The logo of the program is a distinctive pyramid with a "zoom-like" sound effect (immortalized as the "ka-chung") for a theme. While showing some hard news stories, the focus of the program is often entertainment, scandals, gossip and exploitative tabloid journalism. It was popular during the 1990s when magazine-type news shows were common during daytime television. Its main competitors were Hard Copy and Inside Edition (the latter of which remains on the air today), along with the many talk shows that dominated daytime TV during the 1990s.

==Revival==
On March 21, 2005, the program was revived after a nine-year hiatus. Former Atlanta Falcons defensive end and lawyer Tim Green hosted the new edition, unofficially known as ACA 2. In resurrecting the show, 20th Television gave it a more serious tone by covering more news and crime, rather than entertainment-oriented stories. As with its original incarnation, overt politicizing was left out of the new program. It aired on all Fox owned and operated stations (O&Os including UPN affiliates). This resurrection would be short- lived, however, as Lachlan Murdoch's departure from Fox and his replacement by 20th Television chairman Roger Ailes led to Fox's announcement that Ailes would replace the program with Geraldo at Large in November 2005, only seven months after ACA 2 premiered.

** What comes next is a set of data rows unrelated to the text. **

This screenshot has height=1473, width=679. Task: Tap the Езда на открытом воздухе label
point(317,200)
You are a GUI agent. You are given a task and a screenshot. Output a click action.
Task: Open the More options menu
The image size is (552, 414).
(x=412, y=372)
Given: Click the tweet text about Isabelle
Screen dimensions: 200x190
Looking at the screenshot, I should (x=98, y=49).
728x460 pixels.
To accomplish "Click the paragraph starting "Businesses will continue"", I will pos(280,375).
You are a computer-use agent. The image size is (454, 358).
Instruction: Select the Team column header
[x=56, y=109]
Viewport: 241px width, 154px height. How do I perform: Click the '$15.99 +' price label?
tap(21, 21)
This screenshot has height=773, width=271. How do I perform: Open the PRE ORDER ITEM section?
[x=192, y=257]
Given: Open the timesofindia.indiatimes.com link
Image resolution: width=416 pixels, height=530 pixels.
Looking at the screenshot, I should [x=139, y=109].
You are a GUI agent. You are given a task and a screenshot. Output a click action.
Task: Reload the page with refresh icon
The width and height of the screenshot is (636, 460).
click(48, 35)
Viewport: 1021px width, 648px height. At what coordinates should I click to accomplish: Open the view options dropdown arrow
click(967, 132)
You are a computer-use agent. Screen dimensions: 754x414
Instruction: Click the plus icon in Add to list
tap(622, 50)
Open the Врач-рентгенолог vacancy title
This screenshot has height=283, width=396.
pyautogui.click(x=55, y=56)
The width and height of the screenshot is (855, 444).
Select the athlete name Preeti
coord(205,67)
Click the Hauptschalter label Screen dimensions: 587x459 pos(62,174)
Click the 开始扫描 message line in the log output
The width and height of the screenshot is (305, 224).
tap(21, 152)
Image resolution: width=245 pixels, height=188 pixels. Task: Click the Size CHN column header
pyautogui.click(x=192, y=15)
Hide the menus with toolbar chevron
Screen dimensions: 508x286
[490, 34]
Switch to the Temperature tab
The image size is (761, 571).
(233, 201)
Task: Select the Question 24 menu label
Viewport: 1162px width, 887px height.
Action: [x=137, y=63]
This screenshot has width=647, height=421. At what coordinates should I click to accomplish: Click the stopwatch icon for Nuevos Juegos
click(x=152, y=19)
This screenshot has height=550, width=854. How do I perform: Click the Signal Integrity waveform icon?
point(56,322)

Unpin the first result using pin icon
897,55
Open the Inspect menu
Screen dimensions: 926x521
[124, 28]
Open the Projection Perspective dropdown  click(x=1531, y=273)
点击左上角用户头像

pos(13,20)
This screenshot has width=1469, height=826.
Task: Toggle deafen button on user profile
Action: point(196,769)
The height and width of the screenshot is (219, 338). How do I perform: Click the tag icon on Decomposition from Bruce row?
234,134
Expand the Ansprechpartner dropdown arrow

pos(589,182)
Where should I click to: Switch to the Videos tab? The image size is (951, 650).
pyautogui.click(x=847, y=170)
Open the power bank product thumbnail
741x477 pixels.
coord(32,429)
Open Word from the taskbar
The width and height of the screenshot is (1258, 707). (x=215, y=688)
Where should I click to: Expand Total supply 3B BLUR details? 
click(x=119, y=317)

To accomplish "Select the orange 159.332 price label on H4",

Suspicions that Ailes pulled the program because the ACA team was competing with, and sometimes besting, his cable Fox News, were intensified in October 2005, when, after its cancellation was announced, ACA broadcast an exclusive interview with Natalee Holloway murder suspect Joran van der Sloot, and Geraldo Rivera revealed to the press that Ailes planned to use the timeslot as a beachhead for the establishment of a Fox News nightly newscast.